Solche Gebefreude, solcher Umgang mit Geld ist ein Beispiel für Frucht des Lichts. Das Gegenteil davon wäre die Habgier. Sie ist nicht Frucht, sondern sie bezeichnet das Ausbleiben von Frucht. Habgier herrscht da, wo geistlich nichts wächst, weil das Licht der Liebe Gottes fehlt. Habgier herrscht in finsteren, fruchtlosen Herzen. Der Apostel Paulus warnt uns davor: „Habt nicht Gemein­schaft mit den un­fruchtbaren Werken der Finsternis; deckt sie vielmehr auf. Denn was von ihnen heimlich getan wird, davon auch nur zu reden ist schänd­lich.“ Weil Habgier und andere Sünden fruchtlose Werke der Finsternis sind, darum werden sie meistens versteckt. Ein habgieriger Mensch wird nicht offen sagen: „Gebt mir euer Geld, damit ich reich werde!“, sondern er wird mit Tricks und Hinterlist den Menschen das Geld aus der Tasche zu ziehen versuchen, mit schönen Worten und scheinbar klugen Argumenten.
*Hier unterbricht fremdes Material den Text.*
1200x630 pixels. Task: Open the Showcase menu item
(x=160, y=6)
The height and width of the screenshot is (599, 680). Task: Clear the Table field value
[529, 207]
Ich erinnere mich an ein Interview mit einem berühmten ameri­kanischen Rechts­anwalt, das ich mal gelesen habe. Er vertrat Angehörige von Menschen, die bei einem Flugzeug­absturz ums Leben gekommen waren, und er forderte in deren Namen horrende Millionen­beträge Schaden­ersatz. Man fragte ihn: „Warum diese gi­gantischen Summen?“ Da antwortete er sehr klug und auch sehr vernünftig: „Damit die Flug­gesellschaf­ten sich äußerste Mühe geben, ihre Flüge in Zukunft sicher zu machen!“ Was er verschwieg, war dies: Je höher die Schaden­ersatz­forderung, desto höher sein Honorar! Ganz bestimmt wollte er bei der Sache viel Geld verdienen. Aber dieses Motiv der Habgier ließ er lieber im Dunkeln.
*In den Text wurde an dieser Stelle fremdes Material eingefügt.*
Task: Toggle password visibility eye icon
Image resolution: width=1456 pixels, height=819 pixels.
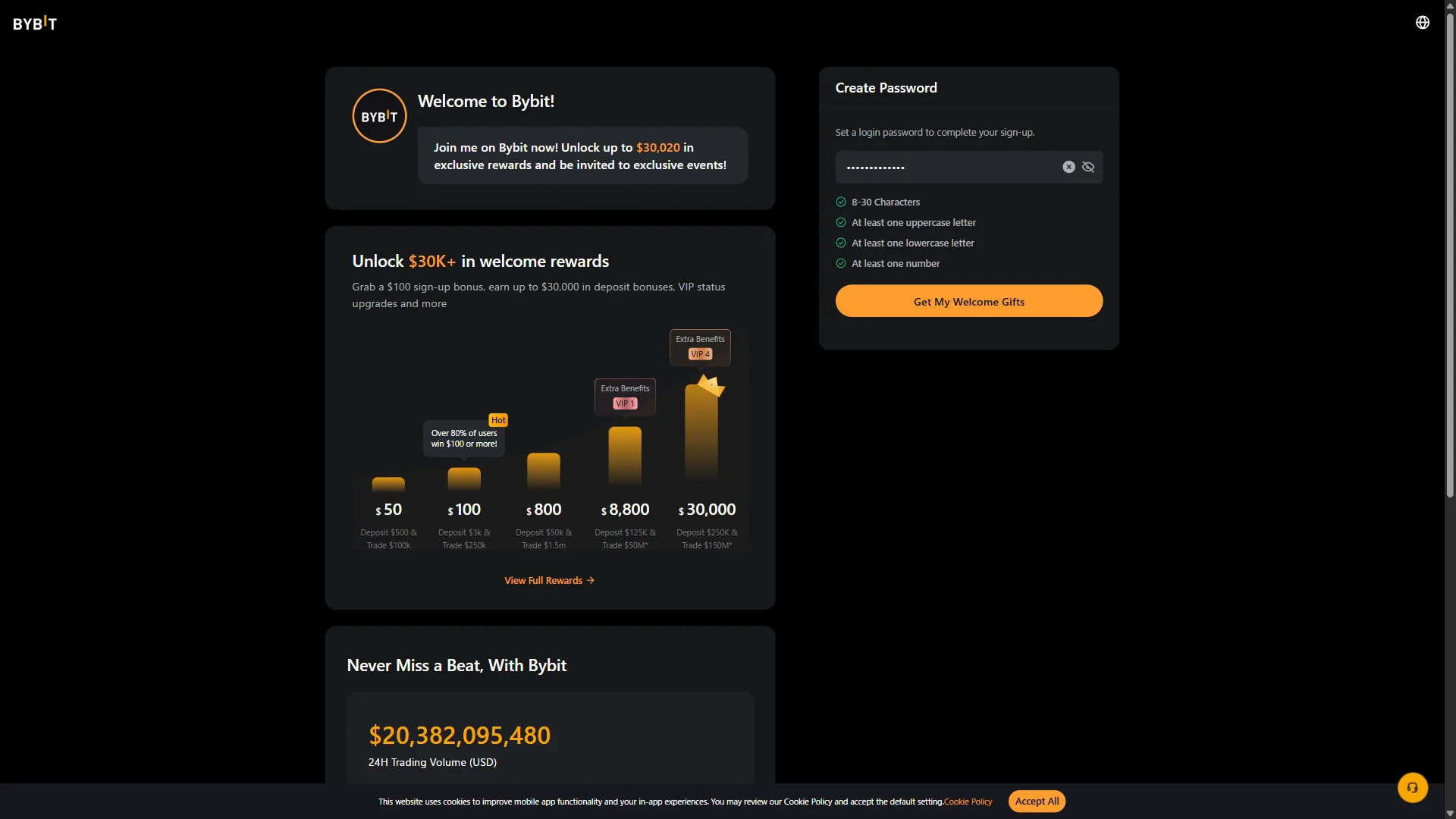Action: click(1088, 167)
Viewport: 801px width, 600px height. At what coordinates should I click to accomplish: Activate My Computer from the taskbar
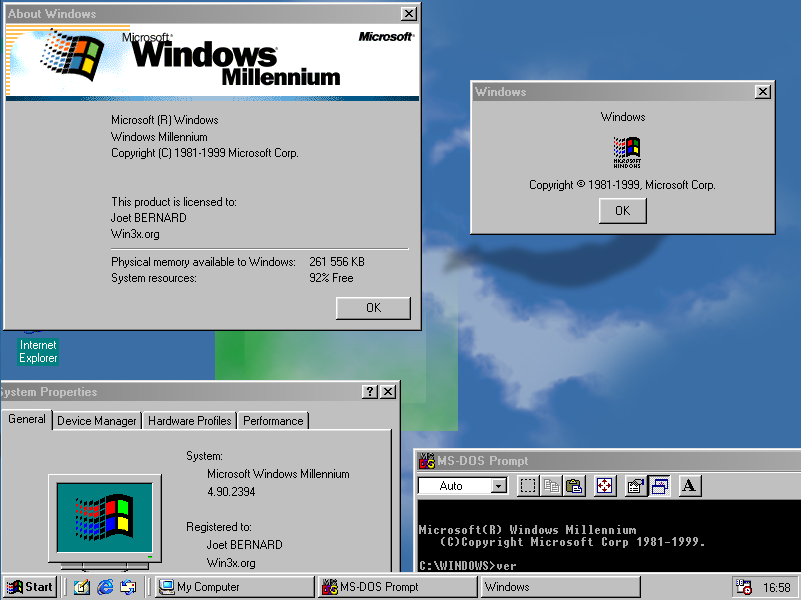233,587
Liebe Brüder und Schwestern in Christus, ihr wisst: Immer, wenn man mit dem Finger anklagend auf jemand anders zeigt, dann zeigen drei Finger auf einen selbst. Ich wage mal die Behauptung: Keiner von uns ist völlig frei von Habgier. Aber wir haben den großen Vorteil, dass Gott uns die Habgier als Gefahr zeigt, als Werk der Finsternis! Und wir haben den noch größeren Vorteil, dass wir das Licht kennen, das Licht der Liebe Gottes in Jesus Christus! Machen wir es also wie die Sonnen­blume: Wenden wir unsere Köpfe dem Licht zu; halten wir uns zu Jesus Christus! Vielleicht ist euch das auch schon mal auf­gefallen: Wenn man an einem Feld mit Sonnen­blumen vorbei­kommt, dann richten sie alle ihre Köpfe in die Haupt­richtung, aus der die Sonne scheint. Ja, so wollen wir es auch machen. Die Bibel nennt das schlicht „Buße“: wenn wir unsere finsteren Werke und unsere finsteren Herzens­regungen in der Beichte offen vor Gott ausbreiten und uns dann seine Liebe ins Gesicht scheinen lassen durch das Wort der Vergebung. Zu solcher Buße fordert uns der Apostel Paulus auf in unserem Predigt­text: „Das alles aber wird offenbar, wenn's vom Licht aufgedeckt wird; denn alles, was offenbar wird, das ist Licht.“

Danach zitiert Paulus etwas, das wohl ein bekanntes Kirchenlied bei den Urchristen war: „Wach auf, der du schläfst, und steh auf von den Toten, so wird dich Christus er­leuchten.“ Lasst uns diesen Vers jetzt mal singen – in einer Form, die uns heutzutage für Kirchen­lieder geläufiger ist, und nach der Melodie „O Jesu Christe, wahres Licht“: „Wach auf beim ersten Morgenrot / und sei nicht mehr in Sünden tot! / Und Christus, Gottes reines Licht, / erleuchte dir dein Angesicht.“

Liebe Licht­kinder, der Vers macht es klar, und wir merken es auch am eigenen Leib: Eigentlich sind wir noch Morgen­licht­kinder. Mit Jesus ist das Licht der Liebe über der Welt an­gebrochen, aber der helle Tag des Gottes­reiches ist noch nicht da. Noch sind wir schläfrig, noch spüren wir etwas von der Macht der Finsternis, noch ist die Glaubens­frucht nicht ausgereift. Erst in der ewigen Welt werden wir fertig und prächtig sein und strahlen unter dem hellen, ewigen Licht Christi – so wie eine voll erblühte Sonnenblume in all ihrer Pracht. Amen.

Diese Predigt wurde erstmals gehalten im Jahre 2010.